Star Jackson's transfer to Georgia State has drawn a lot of attention, primarily because of when it occurred (which was after Saban accepted more signed letters of intent then he had room for when he accepted them AND after Jackson spent the summer competing against a new QB recruit 5* Sims for a spot on the roster) and the circumstances surrounding his transfer.
His comment regarding Alabama and calling it a machine rings a bell for us because one of the first posts on this site was about a man named William Bradford Huie. Huie wrote a spectacular piece on his Alma Mater in 1941 called How to Keep Football Stars in College, and in his piece he refers to Alabama as a machine.
"Three thousand hopeful young men have entered the University of Alabama to play football during the fifteen years I have been close to that machine. Fifteen hundred fell out by the end of the first semester. All of these initial casualties had played football in high school and had learned little else. When the athletic department dropped them, what could they do? Even if their parents could afford to send them to classes, they were not prepared. They had come to college prepared only to play football. Had football not robbed them of their opportunities in high school some of them might have worked out successful college careers."

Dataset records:
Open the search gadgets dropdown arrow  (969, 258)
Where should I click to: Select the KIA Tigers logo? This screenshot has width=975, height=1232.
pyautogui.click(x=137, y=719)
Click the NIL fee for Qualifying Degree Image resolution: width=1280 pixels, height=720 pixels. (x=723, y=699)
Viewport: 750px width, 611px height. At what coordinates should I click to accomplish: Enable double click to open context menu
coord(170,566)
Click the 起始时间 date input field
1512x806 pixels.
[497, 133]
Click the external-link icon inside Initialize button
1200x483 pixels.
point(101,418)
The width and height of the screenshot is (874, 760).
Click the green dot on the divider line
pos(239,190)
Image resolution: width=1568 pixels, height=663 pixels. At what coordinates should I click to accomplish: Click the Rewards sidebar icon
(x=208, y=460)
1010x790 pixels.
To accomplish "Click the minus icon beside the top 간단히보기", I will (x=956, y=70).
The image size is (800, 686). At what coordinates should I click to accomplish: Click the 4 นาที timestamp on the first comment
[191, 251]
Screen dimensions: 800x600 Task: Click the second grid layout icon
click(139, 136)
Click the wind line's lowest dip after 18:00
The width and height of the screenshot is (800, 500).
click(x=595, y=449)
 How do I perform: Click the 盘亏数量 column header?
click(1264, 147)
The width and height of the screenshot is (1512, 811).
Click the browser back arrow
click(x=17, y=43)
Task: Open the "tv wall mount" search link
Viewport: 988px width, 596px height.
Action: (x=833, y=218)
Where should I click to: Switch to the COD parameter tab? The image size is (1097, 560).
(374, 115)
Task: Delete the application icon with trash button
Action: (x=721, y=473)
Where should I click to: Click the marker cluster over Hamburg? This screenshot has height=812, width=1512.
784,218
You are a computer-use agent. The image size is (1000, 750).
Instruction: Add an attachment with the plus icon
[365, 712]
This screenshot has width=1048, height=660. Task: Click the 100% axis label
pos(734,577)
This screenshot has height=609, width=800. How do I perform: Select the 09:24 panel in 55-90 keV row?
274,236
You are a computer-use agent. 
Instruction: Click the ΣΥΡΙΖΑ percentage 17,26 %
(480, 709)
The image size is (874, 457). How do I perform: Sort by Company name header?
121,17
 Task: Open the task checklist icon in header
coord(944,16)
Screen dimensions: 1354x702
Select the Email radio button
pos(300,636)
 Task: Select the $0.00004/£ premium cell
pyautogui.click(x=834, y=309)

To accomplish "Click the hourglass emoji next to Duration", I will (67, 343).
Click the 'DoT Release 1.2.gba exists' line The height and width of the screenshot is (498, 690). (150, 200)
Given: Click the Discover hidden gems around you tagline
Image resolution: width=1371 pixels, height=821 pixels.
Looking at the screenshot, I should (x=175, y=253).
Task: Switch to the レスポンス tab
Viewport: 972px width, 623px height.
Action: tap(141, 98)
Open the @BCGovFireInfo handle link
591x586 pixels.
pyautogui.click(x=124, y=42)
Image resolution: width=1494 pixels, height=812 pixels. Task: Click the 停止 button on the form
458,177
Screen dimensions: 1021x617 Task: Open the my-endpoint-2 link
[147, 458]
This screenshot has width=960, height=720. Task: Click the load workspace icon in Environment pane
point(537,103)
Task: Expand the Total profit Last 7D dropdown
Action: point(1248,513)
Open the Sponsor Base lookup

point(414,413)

DIRECTIONS:
Write out the passage on Star Jackson's transfer from "His comment regarding" up to and including "as a machine.".

OUTPUT BELOW:
His comment regarding Alabama and calling it a machine rings a bell for us because one of the first posts on this site was about a man named William Bradford Huie. Huie wrote a spectacular piece on his Alma Mater in 1941 called How to Keep Football Stars in College, and in his piece he refers to Alabama as a machine.